You may well have the wrong attorney (I can’t speak to that), but there is definitely something more to this than you think. While an arrangement like this one is very simple to state verbally, as you just did in your e-mail message, it is almost impossible to put it into legal language that will be enforceable in a court of law.

Here’s why.

Generally, “agreements to agree” are not enforceable, and what you propose to do is technically an “agreement to agree.” If you and your subcontractor get into a dispute down the road there is no way a judge, jury or other third party looking at this contract can determine exactly how much your contractor is supposed to be paid on any given project.

Specifically, your proposed fee-sharing arrangement leaves open the following matters:

Does the subcontractor’s proposed 40 percent split give her a fair return on her investment of time in each project?

  • When will each invoice be payable, and how long after you receive your money will be subcontractor be paid her 40 percent split?
  • Will your subcontractor’s input be included in each invoice, and if so how will that input be valued?
  • What “project specific” expenses will be deducted from the face amount of each invoice?
  • Will expenses incurred by your subcontractor be included in each invoice, and if so will she receive reimbursement of those expenses before you calculate the 60/40 split?
  • What “overhead and administrative” expenses will be deducted from each invoice before you calculate the 60/40 split?
  • Will “overhead and administrative” expenses include any compensation to you and your husband as the owners of the business?
  • Will the same percentage of “overhead and administrative” expenses be deducted from all of your invoices, or will you weight them based on the size of each invoice, the amount of business you receive from each client, or some other factor?

What you really want to do here is base your subcontractor’s compensation on the “net profit” from each project she works on.
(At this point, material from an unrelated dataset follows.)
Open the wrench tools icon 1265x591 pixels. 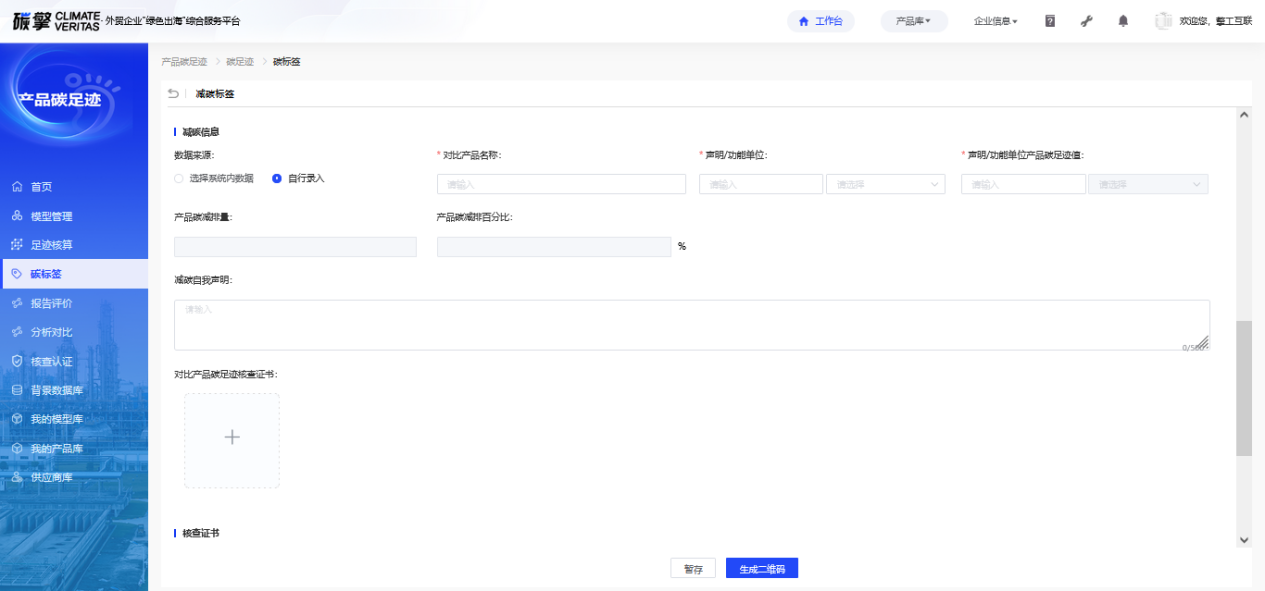click(1087, 21)
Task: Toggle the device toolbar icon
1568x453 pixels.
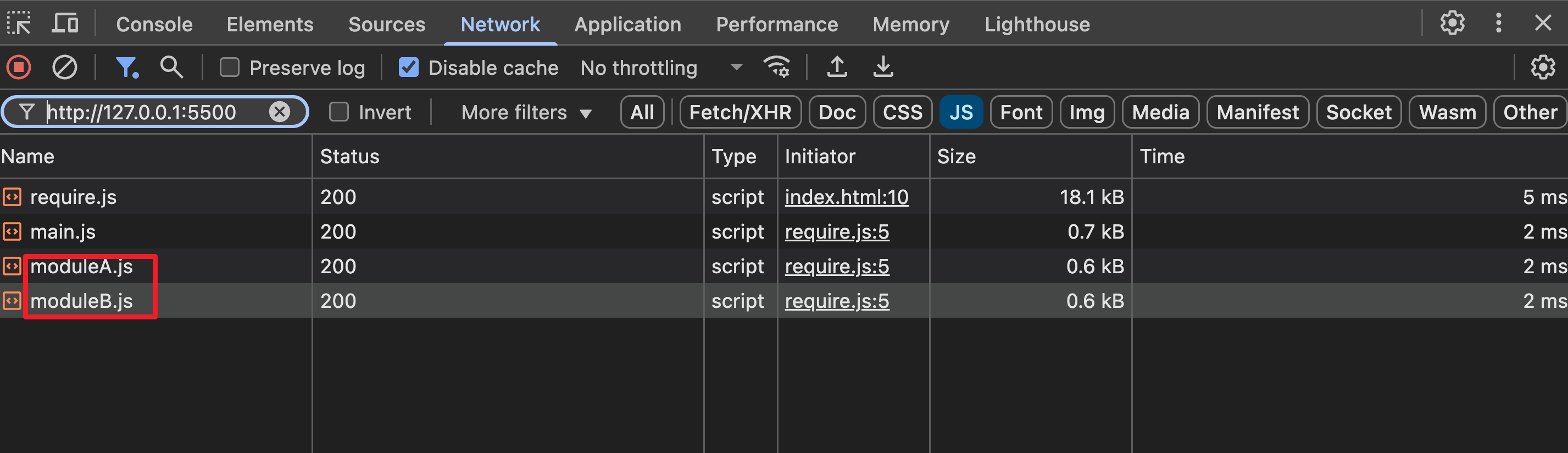Action: pos(64,24)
The problem with any arrangement like that is that you don’t know what the “net profit” of any project will be until expenses are deducted, and there’s lots of ways you can artificially increase your expenses to minimize or even eliminate “net profit” from any project. If I were representing your subcontractor, there’s no way I would tell her to agree to any such arrangement.

The only way to make your proposed arrangement legally clear is to say in the contract that you will make all deductions from the face amount of any invoice “in your sole discretion, after consultation with subcontractor.” That clears up the uncertainty, but if your subcontractor feels you are not making these decisions fairly her only option under the contract would be to quit, possibly leaving you in the lurch on an important client project.

The best and fairest way to handle this relationship is to give your subcontractor a percentage of the gross revenue your company “actually receives” from invoices on projects she has worked on. That is not only easier to calculate, but easier to draft in enforceable legal language. Requiring that the subcontractor be paid only when you receive payment from your client protects you against any “hard and fast” obligation to pay the subcontractor when your business is short on funds.

The arrangement you propose also raises the possibility that your client will view the subcontractor as your partner, exposing you to liability for her mistakes. You want your subcontractor to be treated as an “independent contractor” for tax and other purposes, and independent contractors generally receive fixed compensation, not a percentage of a business’ overall profits.

To eliminate any misunderstanding, your client contract should state clearly that the subcontractor is not a partner or employee and has no authority to make decisions for your consulting business.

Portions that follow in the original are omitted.